---------- PROVIDED TEXT ----------

Perhaps the biggest problem with this approach is that the scripts produced by such tools are applicable to a specific combination of source and target database. I’ve seen cases where someone directly modified the target database after generation of the synchronization script, rendering it invalid for the new deployment.

Additional considerations are as follows:

  • Installation and security – either we must install the synchronization tool on the target machine, or the DBA’s machine must have access to the target database server. In some cases, the production environment (along with some other high-level ones such as UAT or Performance Test) may be locked-down environments meaning it’s not possible to generate scripts by comparing to the live database.
  • Dealing with radical DDL changes – for example, if there is a table-split, and the existing production data differs from the staging data, there must be extra scripting to ensure that the production data is migrated to the new data model
  • Promoting changes to or from the wrong database – I’ve worked in teams where all developers and testers created their environments from copies of the same Virtual PC. In such cases, it can be surprisingly easy to connect to the wrong database by mistake.

“Apply These Scripts…”

----------

*AIM A*: Could you write out the listing lines, starting with the line that contains "How do I perform: Click 新規作成 button?" and going on through the end of the listing, with the pictures left out?

---------- PROVIDED DATA ----------

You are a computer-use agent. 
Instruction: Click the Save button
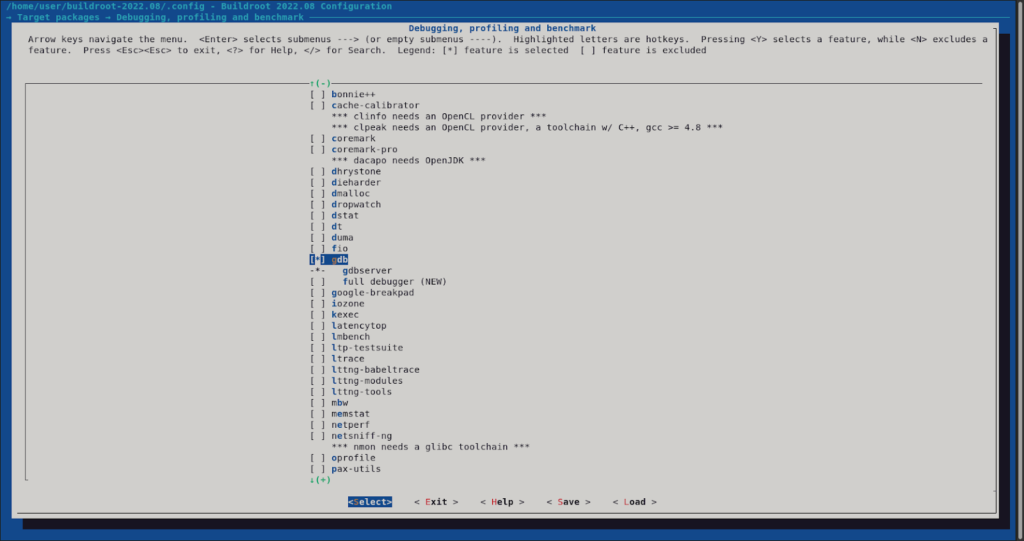[568, 502]
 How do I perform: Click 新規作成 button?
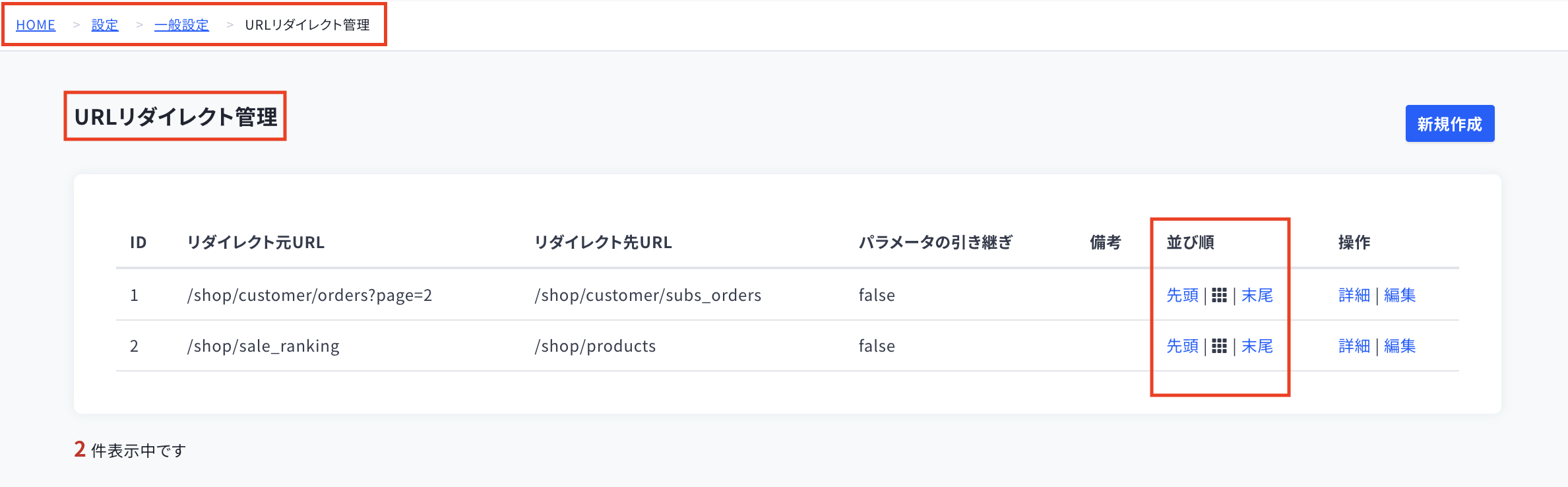[1449, 123]
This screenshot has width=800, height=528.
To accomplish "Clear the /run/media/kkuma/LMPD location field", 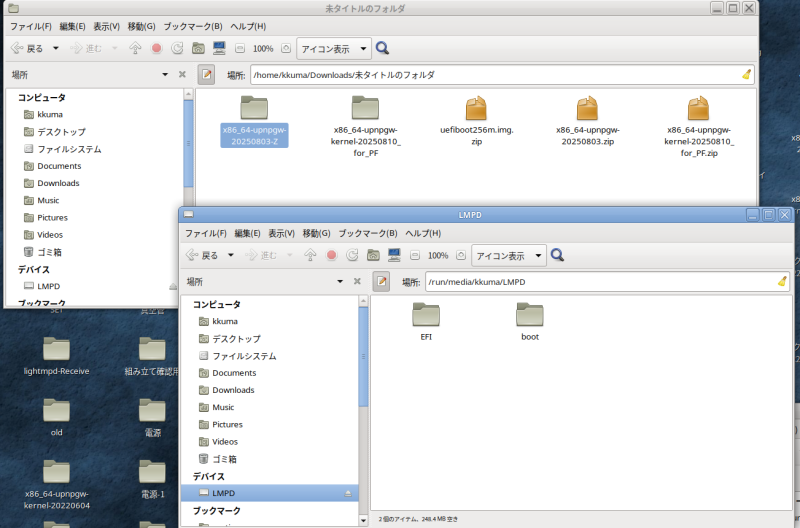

----------

*AIM B*: Can you give again, word for word, the part of the passage on database synchronization scripts starting with "Perhaps the biggest" and going on through "the new deployment."?

*ANSWER A*:
 How do I perform: Click 新規作成 button?
[1449, 123]
This screenshot has width=800, height=528.
To accomplish "Clear the /run/media/kkuma/LMPD location field", 

*ANSWER B*:
Perhaps the biggest problem with this approach is that the scripts produced by such tools are applicable to a specific combination of source and target database. I’ve seen cases where someone directly modified the target database after generation of the synchronization script, rendering it invalid for the new deployment.